#### Given problem
Copy out the entries below, swapping "Image resolution" for "Image size" wherever it appears and leaving all other text unchanged.

#### Provided material
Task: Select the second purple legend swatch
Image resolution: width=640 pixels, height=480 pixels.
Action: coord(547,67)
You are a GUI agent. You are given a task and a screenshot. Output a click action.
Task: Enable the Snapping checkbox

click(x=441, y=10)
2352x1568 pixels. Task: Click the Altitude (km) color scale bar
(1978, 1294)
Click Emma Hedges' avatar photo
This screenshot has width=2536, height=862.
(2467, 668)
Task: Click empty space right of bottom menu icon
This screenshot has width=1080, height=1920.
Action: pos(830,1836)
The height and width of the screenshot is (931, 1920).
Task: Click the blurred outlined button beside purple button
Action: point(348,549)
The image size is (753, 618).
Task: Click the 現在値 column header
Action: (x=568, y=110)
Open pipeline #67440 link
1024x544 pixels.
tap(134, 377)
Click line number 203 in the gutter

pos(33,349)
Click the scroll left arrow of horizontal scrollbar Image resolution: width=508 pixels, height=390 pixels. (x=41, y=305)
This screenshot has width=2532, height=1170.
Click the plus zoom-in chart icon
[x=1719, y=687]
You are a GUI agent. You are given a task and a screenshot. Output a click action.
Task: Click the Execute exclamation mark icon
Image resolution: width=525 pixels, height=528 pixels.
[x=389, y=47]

#### Complete answer
Task: Select the second purple legend swatch
Image size: width=640 pixels, height=480 pixels.
Action: coord(547,67)
You are a GUI agent. You are given a task and a screenshot. Output a click action.
Task: Enable the Snapping checkbox

click(x=441, y=10)
2352x1568 pixels. Task: Click the Altitude (km) color scale bar
(1978, 1294)
Click Emma Hedges' avatar photo
This screenshot has width=2536, height=862.
(2467, 668)
Task: Click empty space right of bottom menu icon
This screenshot has width=1080, height=1920.
Action: pos(830,1836)
The height and width of the screenshot is (931, 1920).
Task: Click the blurred outlined button beside purple button
Action: point(348,549)
The image size is (753, 618).
Task: Click the 現在値 column header
Action: (x=568, y=110)
Open pipeline #67440 link
1024x544 pixels.
tap(134, 377)
Click line number 203 in the gutter

pos(33,349)
Click the scroll left arrow of horizontal scrollbar Image size: width=508 pixels, height=390 pixels. (x=41, y=305)
This screenshot has width=2532, height=1170.
Click the plus zoom-in chart icon
[x=1719, y=687]
You are a GUI agent. You are given a task and a screenshot. Output a click action.
Task: Click the Execute exclamation mark icon
Image size: width=525 pixels, height=528 pixels.
[x=389, y=47]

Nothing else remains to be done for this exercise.